- Prompt: Rewrite the listing as a two-column CSV with the header columns "instruction" and "response", one row per entry. Put each field in double quotes and replace any line breaks with spaces. Begin at the line that contains "Task: Click the down arrow for next column" and continue through the end of the listing.
= = = =
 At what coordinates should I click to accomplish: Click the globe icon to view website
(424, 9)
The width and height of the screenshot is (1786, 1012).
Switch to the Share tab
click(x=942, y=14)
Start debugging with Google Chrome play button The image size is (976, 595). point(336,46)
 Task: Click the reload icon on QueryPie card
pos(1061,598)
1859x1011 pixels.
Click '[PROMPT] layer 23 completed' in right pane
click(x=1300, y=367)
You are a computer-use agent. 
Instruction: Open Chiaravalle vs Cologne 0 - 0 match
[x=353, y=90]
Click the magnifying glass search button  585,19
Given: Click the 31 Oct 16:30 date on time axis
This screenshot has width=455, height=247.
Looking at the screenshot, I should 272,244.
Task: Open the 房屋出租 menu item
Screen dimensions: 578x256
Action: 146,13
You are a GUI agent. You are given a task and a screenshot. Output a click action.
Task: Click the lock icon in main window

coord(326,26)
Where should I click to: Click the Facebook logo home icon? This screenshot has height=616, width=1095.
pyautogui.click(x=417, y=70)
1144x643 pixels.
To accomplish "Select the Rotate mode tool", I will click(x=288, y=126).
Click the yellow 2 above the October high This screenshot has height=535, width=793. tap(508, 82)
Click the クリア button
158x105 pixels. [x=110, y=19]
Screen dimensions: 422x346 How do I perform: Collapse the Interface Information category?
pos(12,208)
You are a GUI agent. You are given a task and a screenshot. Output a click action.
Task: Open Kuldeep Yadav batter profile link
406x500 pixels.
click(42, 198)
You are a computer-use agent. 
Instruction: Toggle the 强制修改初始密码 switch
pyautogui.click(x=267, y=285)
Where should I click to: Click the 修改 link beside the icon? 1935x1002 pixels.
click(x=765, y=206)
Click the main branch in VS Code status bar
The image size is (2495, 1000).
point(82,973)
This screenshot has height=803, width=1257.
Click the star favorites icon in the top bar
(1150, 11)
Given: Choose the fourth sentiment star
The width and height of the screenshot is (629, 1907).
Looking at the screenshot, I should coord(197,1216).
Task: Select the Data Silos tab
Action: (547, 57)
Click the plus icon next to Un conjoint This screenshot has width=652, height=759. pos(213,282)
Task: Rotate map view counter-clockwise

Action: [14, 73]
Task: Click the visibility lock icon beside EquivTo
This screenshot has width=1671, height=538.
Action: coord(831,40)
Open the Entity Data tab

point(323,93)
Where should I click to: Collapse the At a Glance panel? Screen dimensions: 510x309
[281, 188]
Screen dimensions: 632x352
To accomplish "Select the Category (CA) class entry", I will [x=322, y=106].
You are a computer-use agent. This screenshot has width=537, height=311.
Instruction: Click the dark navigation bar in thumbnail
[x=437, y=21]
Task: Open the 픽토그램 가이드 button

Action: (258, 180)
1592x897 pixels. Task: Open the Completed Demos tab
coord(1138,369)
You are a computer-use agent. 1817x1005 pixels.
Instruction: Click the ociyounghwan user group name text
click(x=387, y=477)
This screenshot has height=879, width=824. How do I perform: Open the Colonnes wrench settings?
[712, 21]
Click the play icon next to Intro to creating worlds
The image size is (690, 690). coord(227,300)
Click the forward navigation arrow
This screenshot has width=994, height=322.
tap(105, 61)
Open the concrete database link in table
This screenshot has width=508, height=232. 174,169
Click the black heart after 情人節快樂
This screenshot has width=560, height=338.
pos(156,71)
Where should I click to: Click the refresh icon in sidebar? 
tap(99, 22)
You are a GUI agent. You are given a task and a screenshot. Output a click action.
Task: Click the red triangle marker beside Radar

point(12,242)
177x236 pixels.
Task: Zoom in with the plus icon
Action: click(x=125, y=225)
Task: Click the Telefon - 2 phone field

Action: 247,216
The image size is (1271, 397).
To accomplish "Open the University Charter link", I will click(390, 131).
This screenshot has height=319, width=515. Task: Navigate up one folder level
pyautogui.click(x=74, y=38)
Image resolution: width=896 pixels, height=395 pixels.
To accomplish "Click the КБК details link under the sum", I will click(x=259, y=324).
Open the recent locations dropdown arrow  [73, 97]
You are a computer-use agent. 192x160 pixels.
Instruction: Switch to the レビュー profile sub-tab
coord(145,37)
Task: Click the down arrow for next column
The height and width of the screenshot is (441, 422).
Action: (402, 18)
= = = =
- Finished task:
instruction,response
"Task: Click the down arrow for next column The height and width of the screenshot is (441, 422).","Action: (402, 18)"